Exercise data:

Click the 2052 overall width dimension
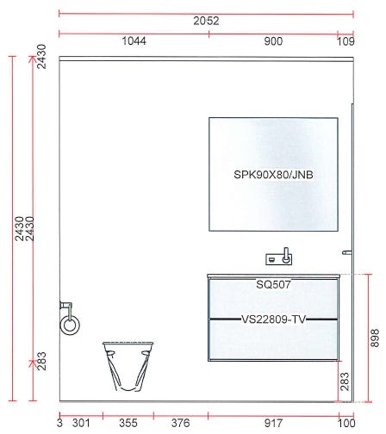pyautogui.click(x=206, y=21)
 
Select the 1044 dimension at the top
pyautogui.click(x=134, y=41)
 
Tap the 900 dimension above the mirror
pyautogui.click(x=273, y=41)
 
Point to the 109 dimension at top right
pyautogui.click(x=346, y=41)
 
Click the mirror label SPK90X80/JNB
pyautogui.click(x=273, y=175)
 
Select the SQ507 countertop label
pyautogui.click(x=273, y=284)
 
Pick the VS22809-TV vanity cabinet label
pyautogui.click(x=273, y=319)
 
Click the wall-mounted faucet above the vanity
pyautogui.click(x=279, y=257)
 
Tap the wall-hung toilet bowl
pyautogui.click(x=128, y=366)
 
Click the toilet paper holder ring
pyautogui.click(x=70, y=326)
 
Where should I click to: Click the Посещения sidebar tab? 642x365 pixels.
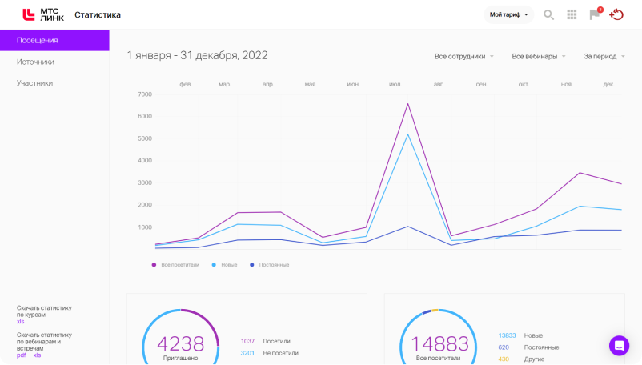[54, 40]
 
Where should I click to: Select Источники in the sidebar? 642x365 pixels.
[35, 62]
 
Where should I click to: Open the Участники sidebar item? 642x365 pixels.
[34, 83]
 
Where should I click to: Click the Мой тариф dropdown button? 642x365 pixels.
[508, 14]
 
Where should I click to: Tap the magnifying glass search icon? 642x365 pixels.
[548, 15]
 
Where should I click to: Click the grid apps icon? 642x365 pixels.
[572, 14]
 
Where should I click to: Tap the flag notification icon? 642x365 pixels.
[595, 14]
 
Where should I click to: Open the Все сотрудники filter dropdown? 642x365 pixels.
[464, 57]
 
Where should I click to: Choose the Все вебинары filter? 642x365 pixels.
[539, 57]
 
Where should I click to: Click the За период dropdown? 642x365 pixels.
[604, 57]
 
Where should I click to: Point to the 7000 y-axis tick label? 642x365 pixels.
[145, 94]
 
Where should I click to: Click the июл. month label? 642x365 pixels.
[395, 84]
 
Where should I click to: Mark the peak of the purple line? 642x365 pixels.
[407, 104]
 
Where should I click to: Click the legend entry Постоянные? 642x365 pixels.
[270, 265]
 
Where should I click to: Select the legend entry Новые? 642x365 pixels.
* * *
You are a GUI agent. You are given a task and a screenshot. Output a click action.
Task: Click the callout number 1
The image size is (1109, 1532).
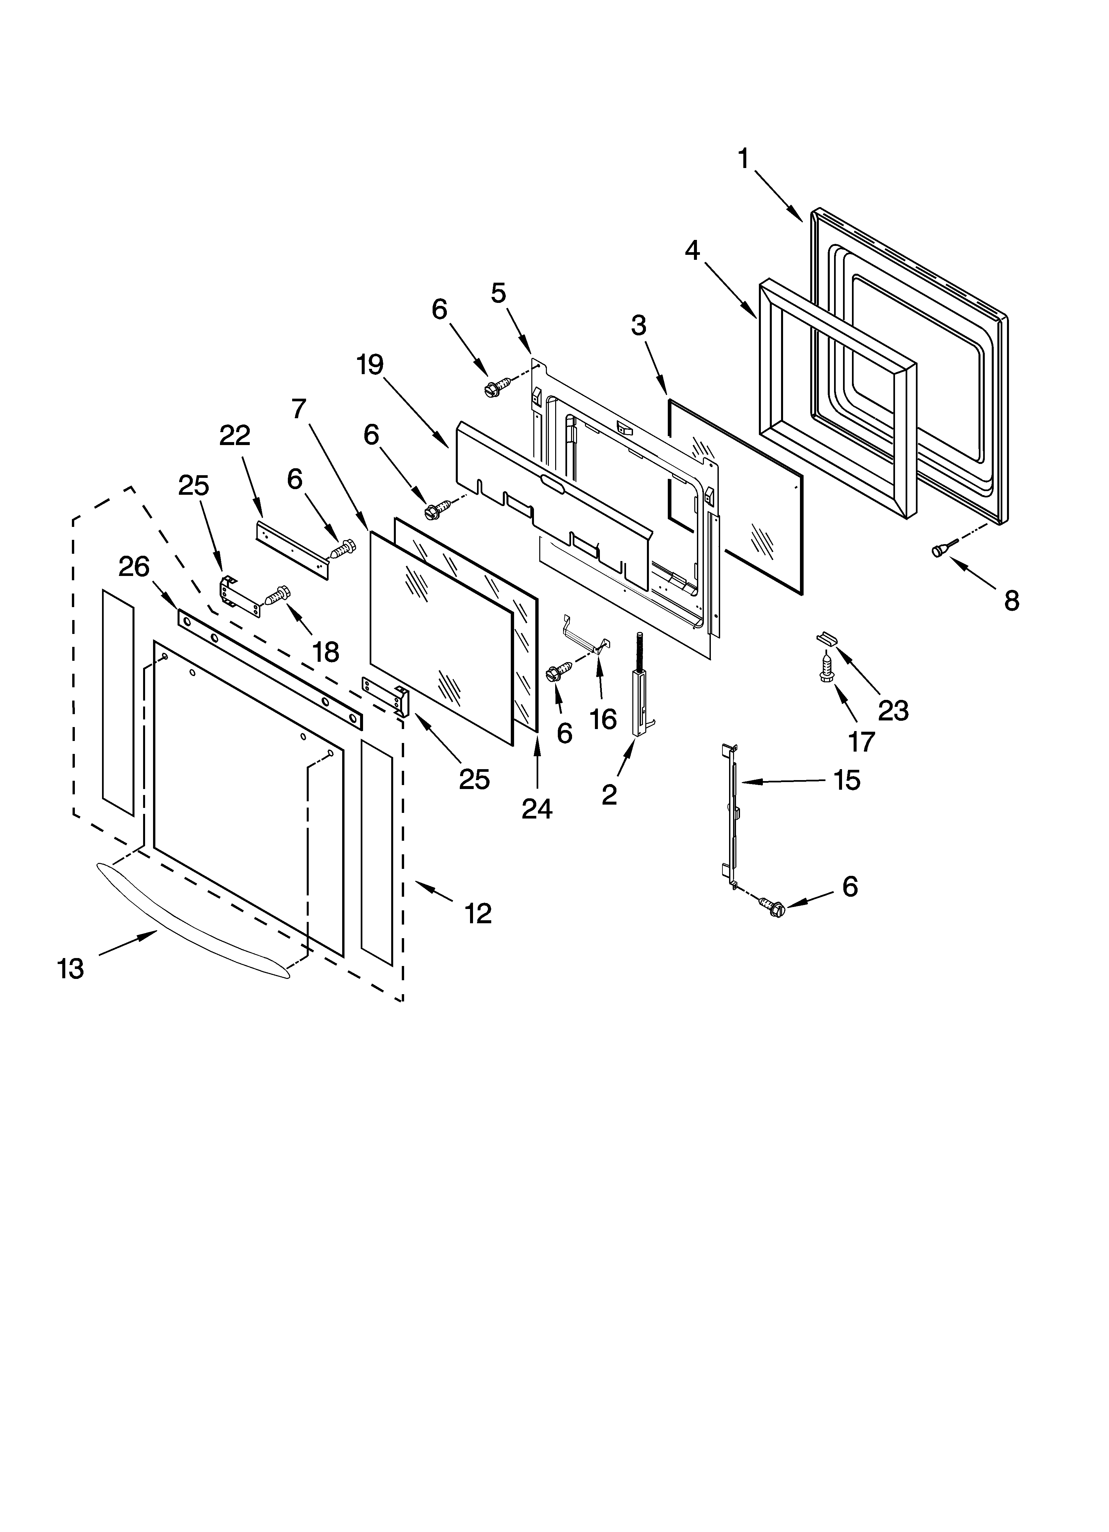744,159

Written problem:
Count the lines in the items above that contain the string "filter", treating uppercase and lowercase as different. Reply with the number only.

Answer to this task:
2